These are the most and least polluting means of transport:

Walking and cycling:

Walking and cycling are always the most eco-friendly vehicles, which contribute to the care of the environment. Their use helps to control the amount of air and is a means of travel that does not release carbon dioxide into the atmosphere. This way of getting around is also healthy and has multiple benefits, in fact, when moving around the city it is even faster to cycle or walk.

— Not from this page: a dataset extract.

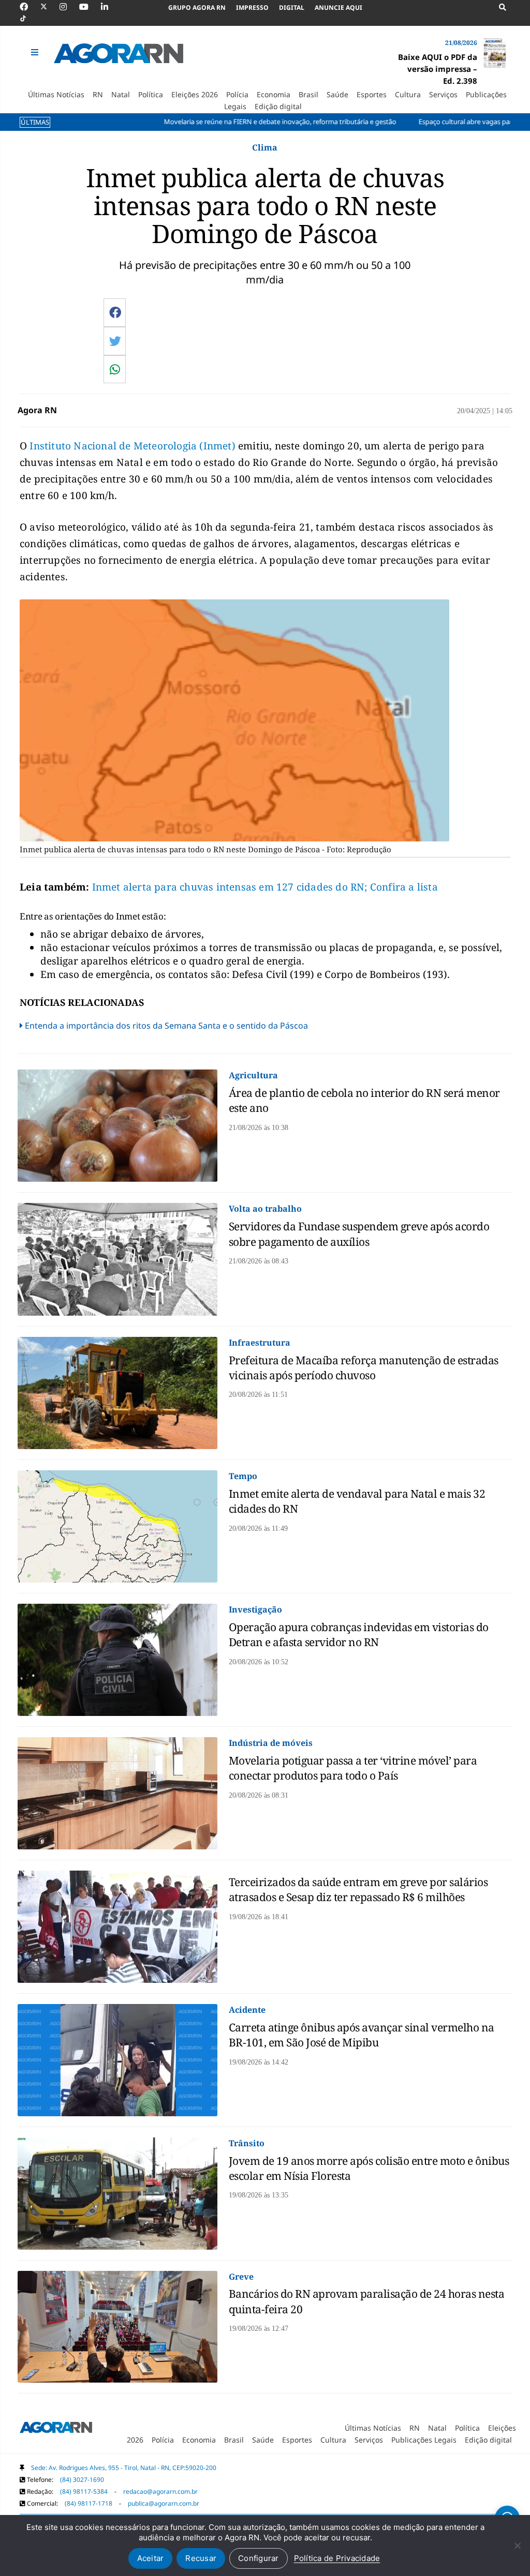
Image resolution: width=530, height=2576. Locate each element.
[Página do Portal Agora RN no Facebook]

Trains and rail transport:

In this case, we are talking about the metro, the tramway, the high-speed trains… These represent the mass transport with the lowest emissions on the environment. The train, in particular, can carry more than 150 people with emissions of 14g of CO2 per person. In addition, using public transport brings another benefit to the environment by reducing traffic jams.

The ship:

Its environmental impact depends very much on the ship or the fuel it uses. According to the Department for Business, Energy and Industrial Strategy (BEIS), a commercial vessel emits approximately 18 grams of CO2 per kilometre travelled. A much more environmentally friendly option than other modes of transport, such as the car or plane (depending on emissions and occupancy capacity).

The car:

The real problem with car use is not in itself how much it pollutes (104g CO2 per kilometre per traveller), but that it is not used in a functional way. Of course, a car pollutes a lot and if it is a diesel car even more. To give you an idea, cars in Spain’s main cities pollute more in a single day than the country’s biggest factory does in a whole year. All the cars in the world generate ten times more polluting gases than all the active volcanoes on Earth.

The aeroplane:

Finally, the plane is the most polluting means of transport and the one that generates the most greenhouse emissions. On many occasions, for long-distance journeys we have no choice but to take the plane, however, for other shorter journeys, the train can be a much more environmentally friendly alternative.

In short, just by making small gestures and thinking a little about the environment when we travel, we could create a much more sustainable and less polluted planet.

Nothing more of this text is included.